Extracted text.
------------------------------------------------

Intel Stock: Downgrading To Sell As CPU Unit Drop Approaches
Summary:
- We’re downgrading Intel Corporation to a sell.
- While we believe our investment thesis regarding moderating CPU share loss to Advanced Micro Devices, Inc. and potential foundry growth remains in play, we expect the A.I. boom to hurt CPU sales.
- A.I. applications require much more parallel computing power, necessitating more GPUs; hence, the most advanced systems will require a higher ratio of GPUs to CPUs.
- In the near to medium term, we also don’t expect Intel Corporation’s lineup of xPU or GPU to be able to compete meaningfully with NVDA’s GPU for A.I. applications.
- We recommend investors explore exit points at current levels, as we expect Intel Corporation to underperform through 2H23.
We’re downgrading Intel Corporation (NASDAQ:INTC) to a sell, as we expect the A.I. (artificial intelligence) boom will negatively impact CPU sales. While our investment thesis of moderating CPU share loss to Advanced Micro Devices, Inc. (AMD) and foundry growth toward 2025 continues to play out, we expect INTC is at higher risk of underperforming as the A.I. boom favors higher ratios of GPUs to CPUs for A.I. applications.

------------------------------------------------

Material for this exercise.
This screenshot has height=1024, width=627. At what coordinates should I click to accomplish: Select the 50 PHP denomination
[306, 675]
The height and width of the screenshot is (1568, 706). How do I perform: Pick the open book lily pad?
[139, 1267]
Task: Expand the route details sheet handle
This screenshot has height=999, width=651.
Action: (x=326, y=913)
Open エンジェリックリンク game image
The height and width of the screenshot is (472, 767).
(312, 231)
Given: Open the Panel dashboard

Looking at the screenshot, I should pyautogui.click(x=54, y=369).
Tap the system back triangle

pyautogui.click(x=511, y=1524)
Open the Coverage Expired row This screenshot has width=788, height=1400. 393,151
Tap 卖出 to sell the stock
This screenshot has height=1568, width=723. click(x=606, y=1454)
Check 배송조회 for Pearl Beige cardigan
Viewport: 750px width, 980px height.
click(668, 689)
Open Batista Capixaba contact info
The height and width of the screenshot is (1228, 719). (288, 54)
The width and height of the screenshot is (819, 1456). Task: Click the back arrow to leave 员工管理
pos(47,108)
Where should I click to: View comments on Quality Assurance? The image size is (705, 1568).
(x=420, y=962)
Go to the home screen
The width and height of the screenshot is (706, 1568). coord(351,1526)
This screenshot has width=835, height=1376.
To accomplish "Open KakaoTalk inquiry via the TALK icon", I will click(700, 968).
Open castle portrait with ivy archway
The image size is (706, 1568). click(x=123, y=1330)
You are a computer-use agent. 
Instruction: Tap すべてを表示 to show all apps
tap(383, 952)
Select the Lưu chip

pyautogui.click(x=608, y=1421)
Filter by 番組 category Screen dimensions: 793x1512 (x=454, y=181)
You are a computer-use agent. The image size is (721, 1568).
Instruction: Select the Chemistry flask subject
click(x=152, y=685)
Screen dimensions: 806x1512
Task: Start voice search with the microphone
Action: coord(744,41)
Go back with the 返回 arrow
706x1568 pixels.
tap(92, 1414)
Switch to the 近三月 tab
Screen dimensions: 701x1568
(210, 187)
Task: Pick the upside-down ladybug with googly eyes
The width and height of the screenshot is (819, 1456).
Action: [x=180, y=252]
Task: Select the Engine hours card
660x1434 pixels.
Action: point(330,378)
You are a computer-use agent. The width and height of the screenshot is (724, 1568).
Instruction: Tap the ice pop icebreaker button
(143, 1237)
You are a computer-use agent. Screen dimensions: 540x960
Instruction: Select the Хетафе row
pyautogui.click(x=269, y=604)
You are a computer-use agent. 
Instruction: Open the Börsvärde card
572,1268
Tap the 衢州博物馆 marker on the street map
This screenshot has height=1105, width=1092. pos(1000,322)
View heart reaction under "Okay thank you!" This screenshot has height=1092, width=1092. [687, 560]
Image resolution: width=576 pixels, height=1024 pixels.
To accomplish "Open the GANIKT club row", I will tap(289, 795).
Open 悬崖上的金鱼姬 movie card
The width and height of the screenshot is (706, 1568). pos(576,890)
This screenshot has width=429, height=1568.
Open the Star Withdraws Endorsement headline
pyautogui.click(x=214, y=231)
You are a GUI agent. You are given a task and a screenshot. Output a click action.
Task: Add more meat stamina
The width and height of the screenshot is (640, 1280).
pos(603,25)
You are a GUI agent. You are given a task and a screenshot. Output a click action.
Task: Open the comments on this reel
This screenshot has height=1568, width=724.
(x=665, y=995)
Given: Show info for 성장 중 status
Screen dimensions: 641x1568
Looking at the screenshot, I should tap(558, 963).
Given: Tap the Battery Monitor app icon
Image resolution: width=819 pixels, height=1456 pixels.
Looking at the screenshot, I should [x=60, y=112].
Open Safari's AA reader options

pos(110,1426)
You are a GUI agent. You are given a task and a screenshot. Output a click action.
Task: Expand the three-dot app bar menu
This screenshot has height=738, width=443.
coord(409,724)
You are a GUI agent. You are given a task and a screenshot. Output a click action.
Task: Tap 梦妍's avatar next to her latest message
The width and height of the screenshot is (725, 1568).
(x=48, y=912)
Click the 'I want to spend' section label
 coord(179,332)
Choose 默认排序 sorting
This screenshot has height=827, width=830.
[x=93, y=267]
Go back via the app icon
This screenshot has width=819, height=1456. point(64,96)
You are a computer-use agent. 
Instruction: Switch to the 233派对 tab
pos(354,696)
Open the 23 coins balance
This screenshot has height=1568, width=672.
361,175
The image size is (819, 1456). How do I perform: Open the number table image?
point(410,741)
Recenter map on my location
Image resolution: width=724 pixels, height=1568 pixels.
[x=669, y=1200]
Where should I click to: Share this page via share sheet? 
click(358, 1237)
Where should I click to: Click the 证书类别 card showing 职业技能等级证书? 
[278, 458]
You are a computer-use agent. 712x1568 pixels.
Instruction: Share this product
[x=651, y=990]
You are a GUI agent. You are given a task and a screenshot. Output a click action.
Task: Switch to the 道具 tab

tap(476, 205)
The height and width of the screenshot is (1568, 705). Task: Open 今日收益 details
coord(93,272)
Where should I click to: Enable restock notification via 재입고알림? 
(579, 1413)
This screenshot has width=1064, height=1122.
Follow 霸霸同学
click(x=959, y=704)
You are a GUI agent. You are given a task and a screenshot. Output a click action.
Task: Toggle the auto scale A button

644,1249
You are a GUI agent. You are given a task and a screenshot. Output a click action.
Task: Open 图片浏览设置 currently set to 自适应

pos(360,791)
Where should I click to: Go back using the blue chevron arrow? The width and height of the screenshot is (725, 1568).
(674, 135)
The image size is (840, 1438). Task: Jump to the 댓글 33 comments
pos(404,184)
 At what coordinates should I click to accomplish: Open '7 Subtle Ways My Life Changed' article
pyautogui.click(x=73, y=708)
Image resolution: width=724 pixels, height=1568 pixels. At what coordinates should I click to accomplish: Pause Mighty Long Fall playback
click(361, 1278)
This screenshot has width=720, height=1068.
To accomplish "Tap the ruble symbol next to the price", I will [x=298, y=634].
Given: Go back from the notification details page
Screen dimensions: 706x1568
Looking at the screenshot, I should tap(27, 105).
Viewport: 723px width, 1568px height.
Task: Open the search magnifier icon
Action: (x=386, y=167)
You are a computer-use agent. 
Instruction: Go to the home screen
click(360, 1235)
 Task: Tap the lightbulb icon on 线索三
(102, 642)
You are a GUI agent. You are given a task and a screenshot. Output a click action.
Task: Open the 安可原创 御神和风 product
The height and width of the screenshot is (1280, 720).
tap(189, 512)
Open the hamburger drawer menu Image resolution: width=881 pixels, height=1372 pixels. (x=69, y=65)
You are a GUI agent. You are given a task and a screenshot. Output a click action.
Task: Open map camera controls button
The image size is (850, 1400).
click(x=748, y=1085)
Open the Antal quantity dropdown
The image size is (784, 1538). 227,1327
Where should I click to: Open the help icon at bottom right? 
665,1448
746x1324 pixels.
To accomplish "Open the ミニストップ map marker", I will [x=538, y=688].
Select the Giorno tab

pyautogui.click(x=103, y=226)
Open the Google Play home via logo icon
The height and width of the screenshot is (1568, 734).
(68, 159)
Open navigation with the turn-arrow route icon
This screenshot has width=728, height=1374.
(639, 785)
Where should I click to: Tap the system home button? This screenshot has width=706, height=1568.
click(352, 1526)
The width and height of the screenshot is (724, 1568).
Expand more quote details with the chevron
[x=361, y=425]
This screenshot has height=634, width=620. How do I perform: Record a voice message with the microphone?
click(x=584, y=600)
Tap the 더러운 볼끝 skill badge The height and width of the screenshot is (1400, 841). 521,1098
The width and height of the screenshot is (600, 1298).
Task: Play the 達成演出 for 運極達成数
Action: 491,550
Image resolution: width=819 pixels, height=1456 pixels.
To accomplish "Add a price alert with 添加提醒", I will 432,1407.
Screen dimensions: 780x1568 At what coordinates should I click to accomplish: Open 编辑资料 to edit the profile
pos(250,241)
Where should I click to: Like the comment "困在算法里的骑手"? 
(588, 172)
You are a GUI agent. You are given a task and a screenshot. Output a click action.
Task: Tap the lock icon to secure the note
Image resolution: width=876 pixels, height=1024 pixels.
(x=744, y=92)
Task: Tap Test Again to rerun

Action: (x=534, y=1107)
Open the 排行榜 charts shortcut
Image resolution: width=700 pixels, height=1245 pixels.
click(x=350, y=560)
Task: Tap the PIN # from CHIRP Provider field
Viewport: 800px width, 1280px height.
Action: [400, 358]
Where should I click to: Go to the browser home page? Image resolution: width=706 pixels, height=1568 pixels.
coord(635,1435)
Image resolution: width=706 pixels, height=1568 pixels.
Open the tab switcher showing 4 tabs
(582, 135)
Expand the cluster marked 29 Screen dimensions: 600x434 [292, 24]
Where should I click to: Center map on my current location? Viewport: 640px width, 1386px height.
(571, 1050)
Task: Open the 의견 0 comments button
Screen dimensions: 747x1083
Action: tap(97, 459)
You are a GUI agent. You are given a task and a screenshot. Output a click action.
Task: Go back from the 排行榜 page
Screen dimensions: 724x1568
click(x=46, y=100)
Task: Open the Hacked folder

------------------------------------------------

What to work on.
- a) Reproduce word for word everything in the Intel stock article from "Intel Stock: Downgrading" down to "underperform through 2H23.".
- b) In the rows, rewrite everything from the line containing "Open Safari's AA reader options" down to the line containing "click(358, 1237)" with "avatar" changed to "profile picture" and nothing else altered. Return only those lines.
The Intel stock article and the rows have no connection to each other.

Per-task answers.
- a)
Intel Stock: Downgrading To Sell As CPU Unit Drop Approaches
Summary:
- We’re downgrading Intel Corporation to a sell.
- While we believe our investment thesis regarding moderating CPU share loss to Advanced Micro Devices, Inc. and potential foundry growth remains in play, we expect the A.I. boom to hurt CPU sales.
- A.I. applications require much more parallel computing power, necessitating more GPUs; hence, the most advanced systems will require a higher ratio of GPUs to CPUs.
- In the near to medium term, we also don’t expect Intel Corporation’s lineup of xPU or GPU to be able to compete meaningfully with NVDA’s GPU for A.I. applications.
- We recommend investors explore exit points at current levels, as we expect Intel Corporation to underperform through 2H23.

- b)
Open Safari's AA reader options

pos(110,1426)
You are a GUI agent. You are given a task and a screenshot. Output a click action.
Task: Expand the three-dot app bar menu
This screenshot has height=738, width=443.
coord(409,724)
You are a GUI agent. You are given a task and a screenshot. Output a click action.
Task: Tap 梦妍's profile picture next to her latest message
The width and height of the screenshot is (725, 1568).
(x=48, y=912)
Click the 'I want to spend' section label
 coord(179,332)
Choose 默认排序 sorting
This screenshot has height=827, width=830.
[x=93, y=267]
Go back via the app icon
This screenshot has width=819, height=1456. point(64,96)
You are a computer-use agent. 
Instruction: Switch to the 233派对 tab
pos(354,696)
Open the 23 coins balance
This screenshot has height=1568, width=672.
361,175
The image size is (819, 1456). How do I perform: Open the number table image?
point(410,741)
Recenter map on my location
Image resolution: width=724 pixels, height=1568 pixels.
[x=669, y=1200]
Where should I click to: Share this page via share sheet? 
click(358, 1237)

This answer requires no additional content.